Pull every line containing "Given" from the listing below.
#####
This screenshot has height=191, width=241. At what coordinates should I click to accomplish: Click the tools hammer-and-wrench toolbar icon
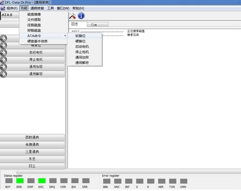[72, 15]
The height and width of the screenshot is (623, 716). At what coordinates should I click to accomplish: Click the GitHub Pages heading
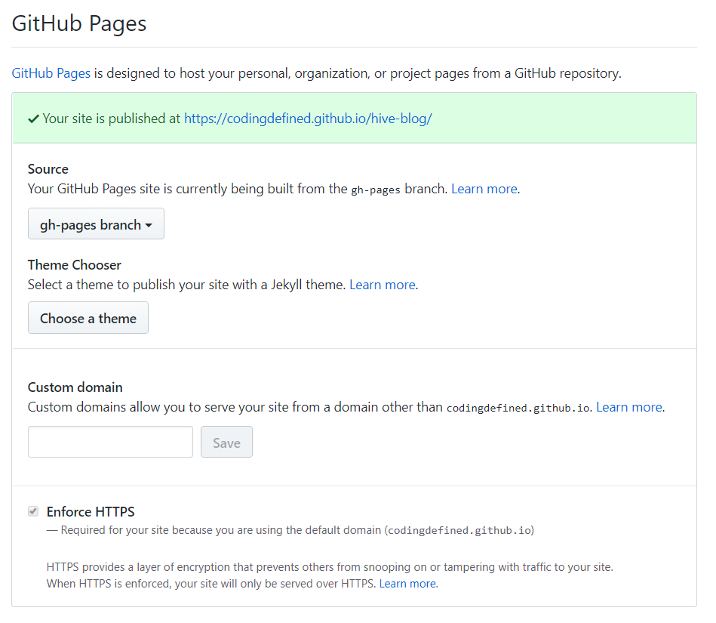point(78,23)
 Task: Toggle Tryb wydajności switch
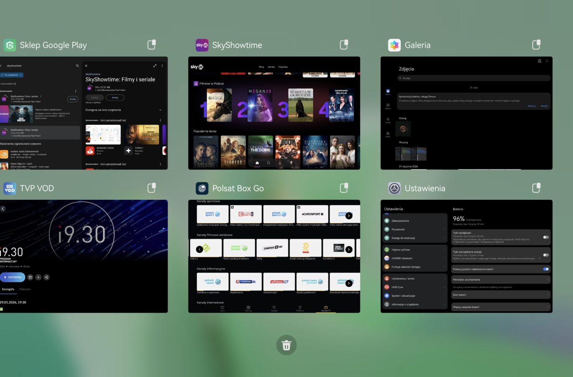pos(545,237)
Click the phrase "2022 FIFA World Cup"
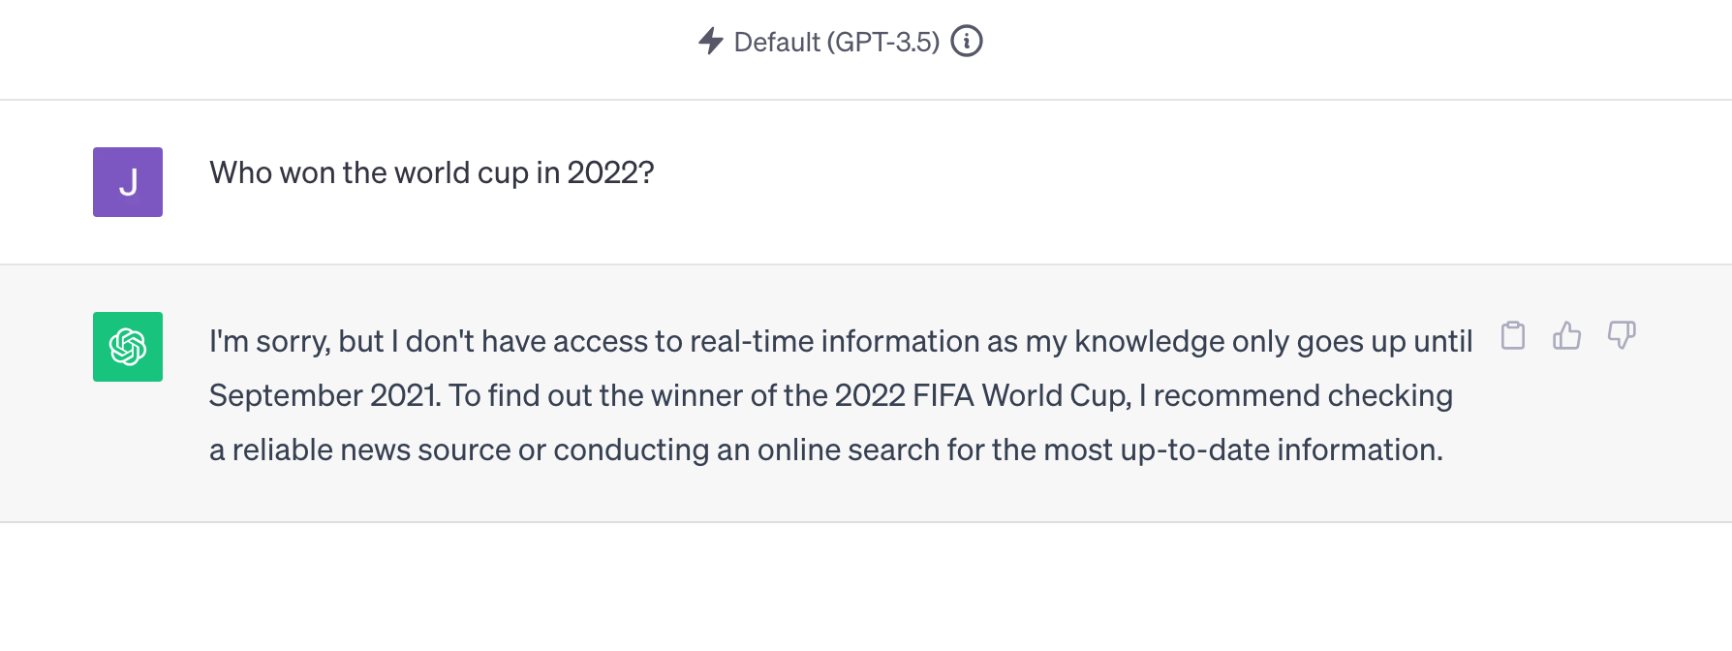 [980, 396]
#####
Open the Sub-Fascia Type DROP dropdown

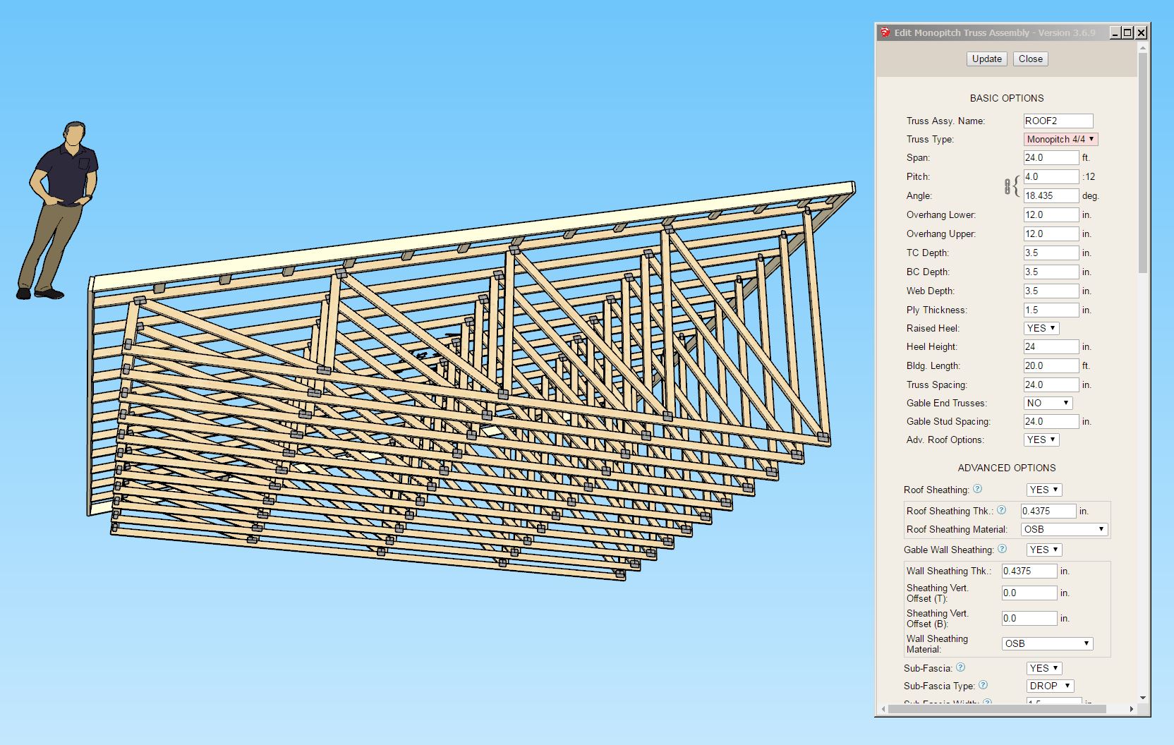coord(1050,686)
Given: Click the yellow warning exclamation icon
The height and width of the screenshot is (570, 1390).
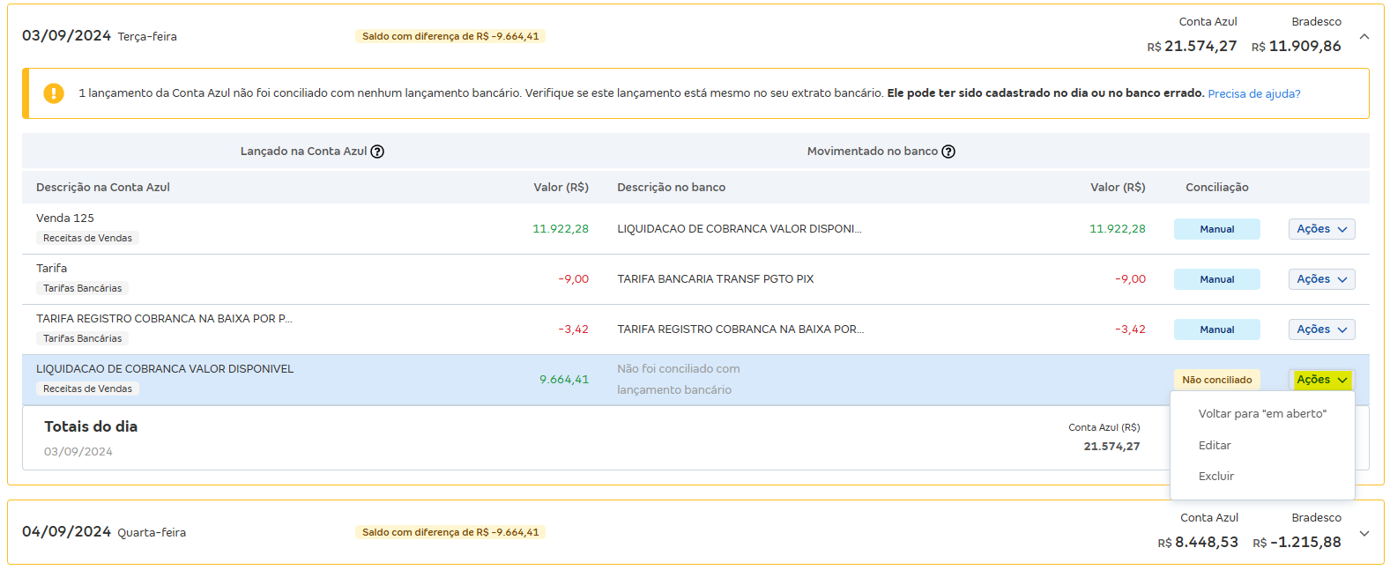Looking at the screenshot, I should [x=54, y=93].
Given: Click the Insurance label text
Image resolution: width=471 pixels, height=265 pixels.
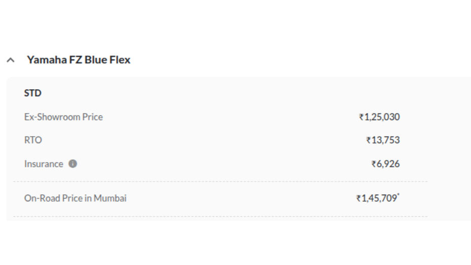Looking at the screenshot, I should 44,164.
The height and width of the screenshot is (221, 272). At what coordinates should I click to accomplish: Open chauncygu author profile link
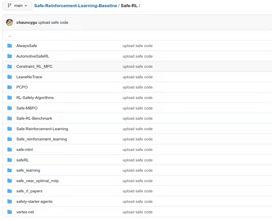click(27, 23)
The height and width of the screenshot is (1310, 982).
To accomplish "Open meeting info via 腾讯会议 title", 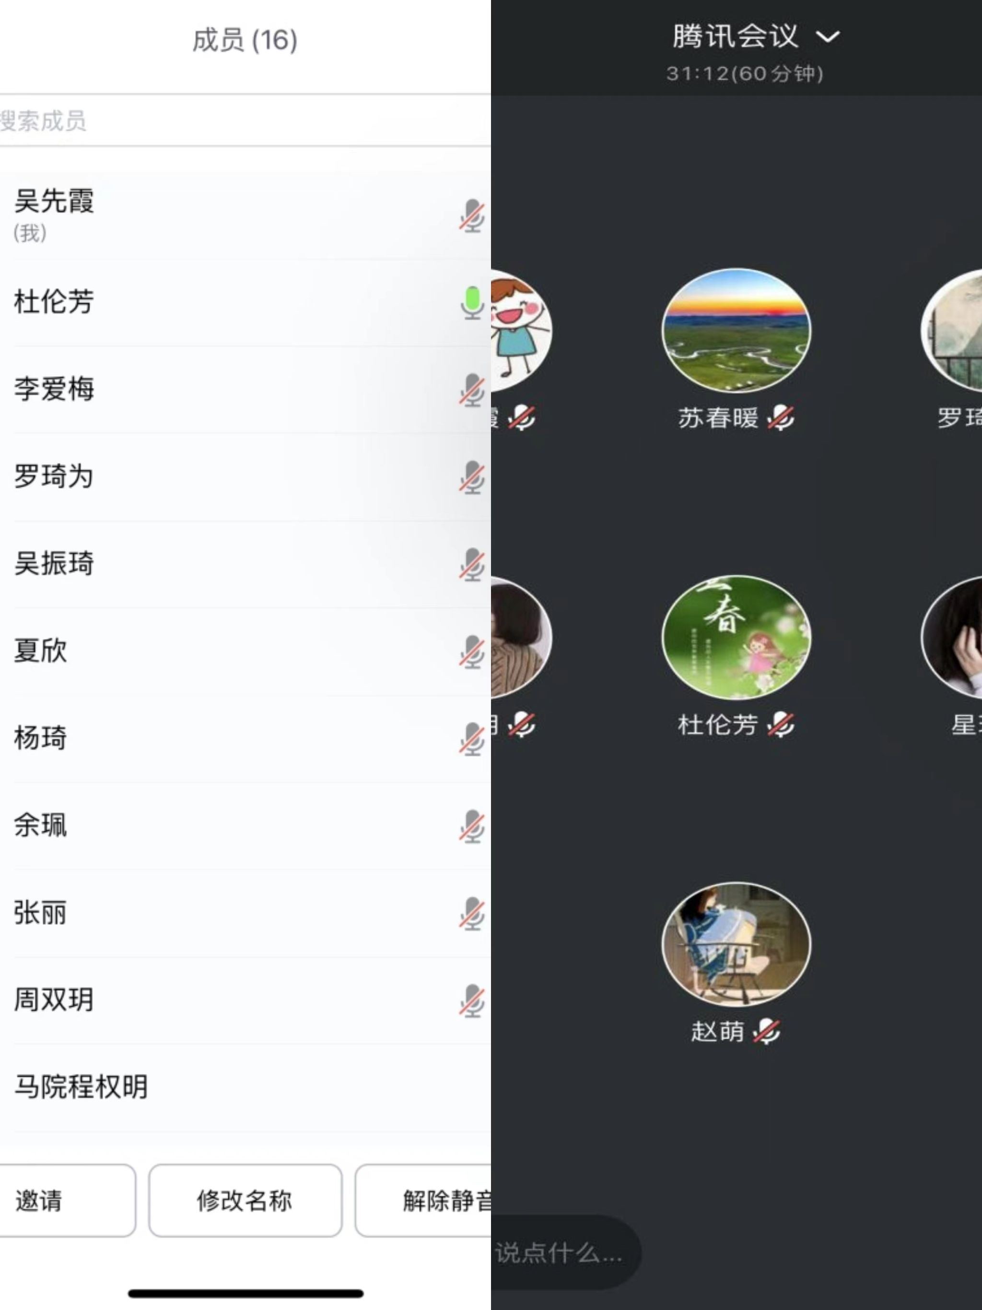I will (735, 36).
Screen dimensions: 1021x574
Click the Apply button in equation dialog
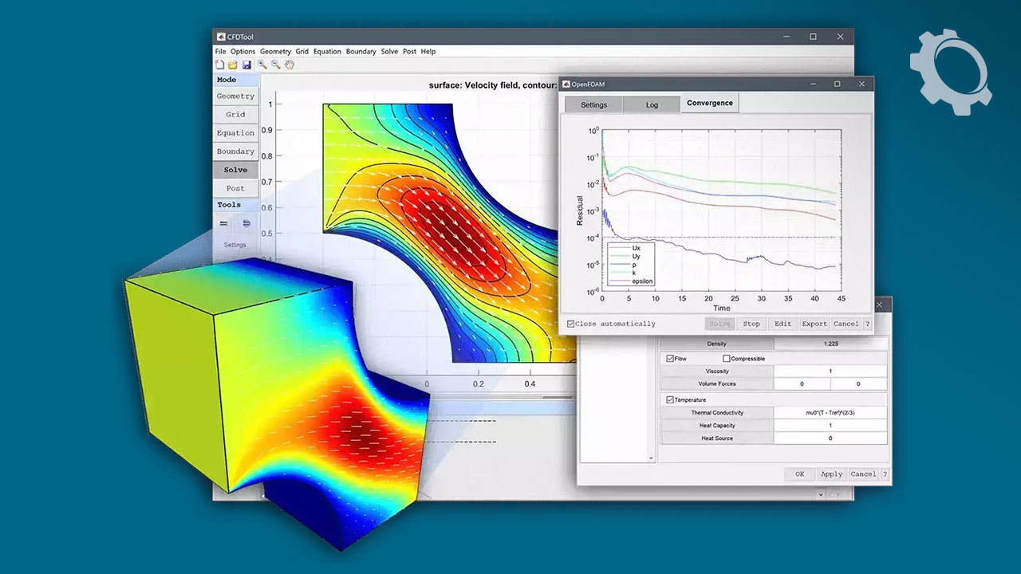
#####
Response to this exercise:
Given: Click the yellow warning exclamation icon
Given: Click the Insurance label text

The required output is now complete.